**Your goal:** Let the line containing "Where should I click to: Select the" serve as the first line of the answer and the final line of the entries as its last, with every line between copied exactly.

**Given entries:**

+ + +

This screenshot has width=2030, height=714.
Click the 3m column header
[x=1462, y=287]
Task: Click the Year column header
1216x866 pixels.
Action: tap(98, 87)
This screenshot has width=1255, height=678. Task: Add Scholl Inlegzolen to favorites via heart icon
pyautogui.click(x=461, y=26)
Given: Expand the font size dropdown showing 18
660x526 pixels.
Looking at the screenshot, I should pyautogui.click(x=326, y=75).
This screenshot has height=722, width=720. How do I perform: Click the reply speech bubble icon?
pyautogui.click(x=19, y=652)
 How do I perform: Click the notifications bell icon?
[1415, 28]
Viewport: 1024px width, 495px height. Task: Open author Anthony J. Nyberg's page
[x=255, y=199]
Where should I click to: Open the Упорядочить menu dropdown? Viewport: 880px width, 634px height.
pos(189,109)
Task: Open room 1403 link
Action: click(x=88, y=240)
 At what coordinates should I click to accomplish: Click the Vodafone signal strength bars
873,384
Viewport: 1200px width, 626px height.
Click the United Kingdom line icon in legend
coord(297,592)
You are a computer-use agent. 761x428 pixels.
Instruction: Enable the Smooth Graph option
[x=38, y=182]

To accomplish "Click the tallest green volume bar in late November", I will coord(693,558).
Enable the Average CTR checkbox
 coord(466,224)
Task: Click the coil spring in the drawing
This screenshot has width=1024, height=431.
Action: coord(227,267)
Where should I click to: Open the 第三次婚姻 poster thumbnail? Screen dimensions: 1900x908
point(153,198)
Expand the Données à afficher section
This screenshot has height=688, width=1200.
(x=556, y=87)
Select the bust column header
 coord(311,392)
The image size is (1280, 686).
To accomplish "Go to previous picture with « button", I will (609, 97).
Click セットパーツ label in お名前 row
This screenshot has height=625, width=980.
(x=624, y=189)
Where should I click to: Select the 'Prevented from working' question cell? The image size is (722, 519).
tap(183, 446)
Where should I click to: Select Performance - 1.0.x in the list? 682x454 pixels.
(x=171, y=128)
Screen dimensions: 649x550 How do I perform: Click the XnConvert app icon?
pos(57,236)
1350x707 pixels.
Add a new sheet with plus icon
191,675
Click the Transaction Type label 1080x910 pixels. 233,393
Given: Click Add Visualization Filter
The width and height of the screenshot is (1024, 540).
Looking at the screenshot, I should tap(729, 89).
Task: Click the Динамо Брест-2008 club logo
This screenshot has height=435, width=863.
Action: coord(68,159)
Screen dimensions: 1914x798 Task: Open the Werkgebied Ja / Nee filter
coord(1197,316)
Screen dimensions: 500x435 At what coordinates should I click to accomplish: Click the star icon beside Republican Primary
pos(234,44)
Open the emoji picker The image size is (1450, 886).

+ + +

**Written response:**
Where should I click to: Select the 'Prevented from working' question cell? The image size is (722, 519).
tap(183, 446)
Where should I click to: Select Performance - 1.0.x in the list? 682x454 pixels.
(x=171, y=128)
Screen dimensions: 649x550 How do I perform: Click the XnConvert app icon?
pos(57,236)
1350x707 pixels.
Add a new sheet with plus icon
191,675
Click the Transaction Type label 1080x910 pixels. 233,393
Given: Click Add Visualization Filter
The width and height of the screenshot is (1024, 540).
Looking at the screenshot, I should tap(729, 89).
Task: Click the Динамо Брест-2008 club logo
This screenshot has height=435, width=863.
Action: coord(68,159)
Screen dimensions: 1914x798 Task: Open the Werkgebied Ja / Nee filter
coord(1197,316)
Screen dimensions: 500x435 At what coordinates should I click to accomplish: Click the star icon beside Republican Primary
pos(234,44)
Open the emoji picker The image size is (1450, 886).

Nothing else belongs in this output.